The very sense of “forcing” in the style makes us question the integrity of the speaker, alerting us to ambivalences in his attitude: his wish to justify himself as well as to grieve, his surrender to emotion but at the same time his ironic, self-defensive distancing from it. And this sense of ambivalence, of wishing to withdraw and deny at the same time as to relive and accept, is particularly important for the much maligned projection device. Mildred has “insane anger which showed itself in veins” (25), If readers take into account, furthermore, the fact that her husband bids Mildred put out her own candles, surely what we are faced with at the end is not only a regretful, tender and pathetic mood, but also a ruthless reenactment of original violation of his wife’s trust. Mildred’s escape from the dreary present is different from other characters. The mood is set by the firemen playing cards” radio hummed somewhere. … war may be declared any hour. This country stands ready to defend its” (Bradbury 38). They try to escape reality, but she in her own way is coming to grips with it, by trying to make a breadwinner out of Guy and by securing Mildred’s future.

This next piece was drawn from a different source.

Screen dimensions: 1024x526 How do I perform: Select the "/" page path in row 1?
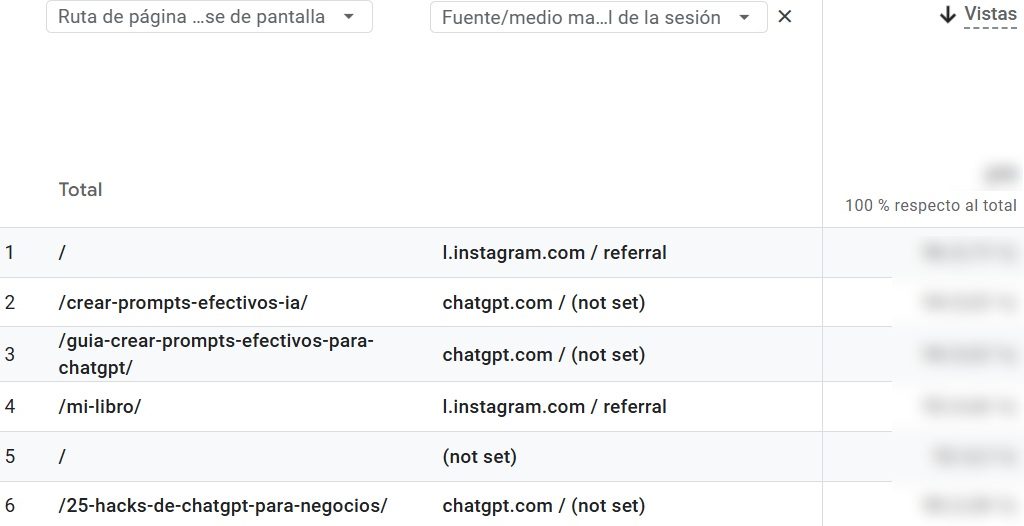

In sum, the character of Mildred helps Bradbury to create a unique amuser in the novel and unveil loneliness and isolation experienced by the woman. Mildred symbolizes loneliness, isolation and inability of a person to fight for survival and love. She is inactive and passive individual who “goes with the flow” unable to recognize true feelings and happiness in her life and in her marriage union.

Works Cited
Bradbury Ray. Fahrenheit 451. HarperVoyager; 50th Anniversary edition edition, 2004.